- _YOUR OBJECTIVE_:
Please find how many lines of the data contain the string "input", and respond with that number only.

- _DATASET ENTRIES_:
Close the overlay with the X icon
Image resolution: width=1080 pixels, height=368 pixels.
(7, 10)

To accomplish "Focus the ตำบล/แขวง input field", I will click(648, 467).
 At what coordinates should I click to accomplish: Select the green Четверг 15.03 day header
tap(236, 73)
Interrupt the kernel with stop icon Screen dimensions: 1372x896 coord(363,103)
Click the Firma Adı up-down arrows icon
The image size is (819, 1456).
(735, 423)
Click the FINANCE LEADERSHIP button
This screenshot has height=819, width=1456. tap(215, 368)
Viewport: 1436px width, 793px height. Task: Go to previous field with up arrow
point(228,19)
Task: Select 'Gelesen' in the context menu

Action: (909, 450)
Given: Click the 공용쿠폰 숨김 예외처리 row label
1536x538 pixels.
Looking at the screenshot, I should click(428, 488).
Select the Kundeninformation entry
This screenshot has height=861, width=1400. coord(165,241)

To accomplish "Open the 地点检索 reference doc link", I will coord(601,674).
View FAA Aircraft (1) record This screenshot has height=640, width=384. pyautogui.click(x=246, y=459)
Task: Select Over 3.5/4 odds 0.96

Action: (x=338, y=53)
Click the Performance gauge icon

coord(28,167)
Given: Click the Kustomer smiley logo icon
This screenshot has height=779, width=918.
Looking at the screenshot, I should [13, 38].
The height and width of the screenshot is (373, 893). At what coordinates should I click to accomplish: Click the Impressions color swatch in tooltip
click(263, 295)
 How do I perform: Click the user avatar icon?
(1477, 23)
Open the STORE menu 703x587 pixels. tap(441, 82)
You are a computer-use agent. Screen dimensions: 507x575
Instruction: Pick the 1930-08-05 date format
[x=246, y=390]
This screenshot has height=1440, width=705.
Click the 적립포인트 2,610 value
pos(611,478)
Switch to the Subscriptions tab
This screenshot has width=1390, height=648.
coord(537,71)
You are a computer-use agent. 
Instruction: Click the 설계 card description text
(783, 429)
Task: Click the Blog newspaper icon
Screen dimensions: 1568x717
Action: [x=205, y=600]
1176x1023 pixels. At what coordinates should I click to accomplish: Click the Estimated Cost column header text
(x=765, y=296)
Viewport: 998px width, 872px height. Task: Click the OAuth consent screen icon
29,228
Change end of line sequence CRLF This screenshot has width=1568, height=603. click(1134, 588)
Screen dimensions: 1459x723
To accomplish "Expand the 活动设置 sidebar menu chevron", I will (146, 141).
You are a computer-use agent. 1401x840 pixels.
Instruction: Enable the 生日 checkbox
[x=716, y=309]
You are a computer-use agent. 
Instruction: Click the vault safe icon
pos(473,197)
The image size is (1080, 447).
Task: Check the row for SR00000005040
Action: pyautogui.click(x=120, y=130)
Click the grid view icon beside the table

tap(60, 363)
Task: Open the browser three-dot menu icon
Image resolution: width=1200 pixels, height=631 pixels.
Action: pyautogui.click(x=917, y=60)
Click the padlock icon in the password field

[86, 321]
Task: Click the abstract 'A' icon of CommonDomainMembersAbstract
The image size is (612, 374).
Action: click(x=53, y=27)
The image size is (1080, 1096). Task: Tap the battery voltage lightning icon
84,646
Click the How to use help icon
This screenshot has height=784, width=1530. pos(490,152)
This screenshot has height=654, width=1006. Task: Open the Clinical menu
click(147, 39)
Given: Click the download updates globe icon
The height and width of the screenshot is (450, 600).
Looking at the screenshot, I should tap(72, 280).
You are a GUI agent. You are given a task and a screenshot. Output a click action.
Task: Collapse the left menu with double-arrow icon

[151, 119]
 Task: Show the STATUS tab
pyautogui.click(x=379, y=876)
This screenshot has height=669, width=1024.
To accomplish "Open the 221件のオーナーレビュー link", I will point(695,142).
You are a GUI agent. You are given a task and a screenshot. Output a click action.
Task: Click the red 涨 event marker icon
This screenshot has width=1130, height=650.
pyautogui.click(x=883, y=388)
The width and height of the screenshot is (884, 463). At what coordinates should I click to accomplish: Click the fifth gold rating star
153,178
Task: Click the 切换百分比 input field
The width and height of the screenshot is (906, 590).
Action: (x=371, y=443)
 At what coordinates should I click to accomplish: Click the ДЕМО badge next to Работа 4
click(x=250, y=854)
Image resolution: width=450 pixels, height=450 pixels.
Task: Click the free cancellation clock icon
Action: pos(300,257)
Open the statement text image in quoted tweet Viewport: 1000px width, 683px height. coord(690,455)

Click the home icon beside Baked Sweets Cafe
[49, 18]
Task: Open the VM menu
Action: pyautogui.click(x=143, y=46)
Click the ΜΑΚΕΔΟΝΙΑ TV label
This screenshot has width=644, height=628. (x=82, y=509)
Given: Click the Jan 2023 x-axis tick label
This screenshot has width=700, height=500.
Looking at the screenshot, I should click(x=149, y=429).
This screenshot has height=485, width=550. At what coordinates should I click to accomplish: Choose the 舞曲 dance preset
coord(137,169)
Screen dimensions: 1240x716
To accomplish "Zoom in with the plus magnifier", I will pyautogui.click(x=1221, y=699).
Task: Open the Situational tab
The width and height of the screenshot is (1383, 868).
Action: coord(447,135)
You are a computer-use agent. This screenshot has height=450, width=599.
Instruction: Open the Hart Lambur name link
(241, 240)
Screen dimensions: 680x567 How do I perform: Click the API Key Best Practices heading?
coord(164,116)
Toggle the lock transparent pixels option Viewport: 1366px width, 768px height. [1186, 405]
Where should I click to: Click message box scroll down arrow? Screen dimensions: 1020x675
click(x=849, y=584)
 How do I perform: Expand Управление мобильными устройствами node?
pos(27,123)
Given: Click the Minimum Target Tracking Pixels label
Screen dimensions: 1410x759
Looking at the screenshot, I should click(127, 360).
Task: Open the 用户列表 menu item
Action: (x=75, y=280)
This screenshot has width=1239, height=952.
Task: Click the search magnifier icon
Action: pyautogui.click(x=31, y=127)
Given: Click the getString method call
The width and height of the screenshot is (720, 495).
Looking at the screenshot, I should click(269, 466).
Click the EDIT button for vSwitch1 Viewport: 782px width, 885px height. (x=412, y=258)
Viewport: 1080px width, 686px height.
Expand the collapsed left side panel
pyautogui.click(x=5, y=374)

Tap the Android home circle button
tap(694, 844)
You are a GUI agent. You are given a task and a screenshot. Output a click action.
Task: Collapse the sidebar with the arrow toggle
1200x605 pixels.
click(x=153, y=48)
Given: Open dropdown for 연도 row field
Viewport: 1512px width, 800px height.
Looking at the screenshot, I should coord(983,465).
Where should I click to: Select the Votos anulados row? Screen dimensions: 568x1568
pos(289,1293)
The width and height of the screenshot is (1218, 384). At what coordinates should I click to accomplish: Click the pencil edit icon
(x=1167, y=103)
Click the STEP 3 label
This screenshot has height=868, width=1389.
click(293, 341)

- _TASK RESULT_:
2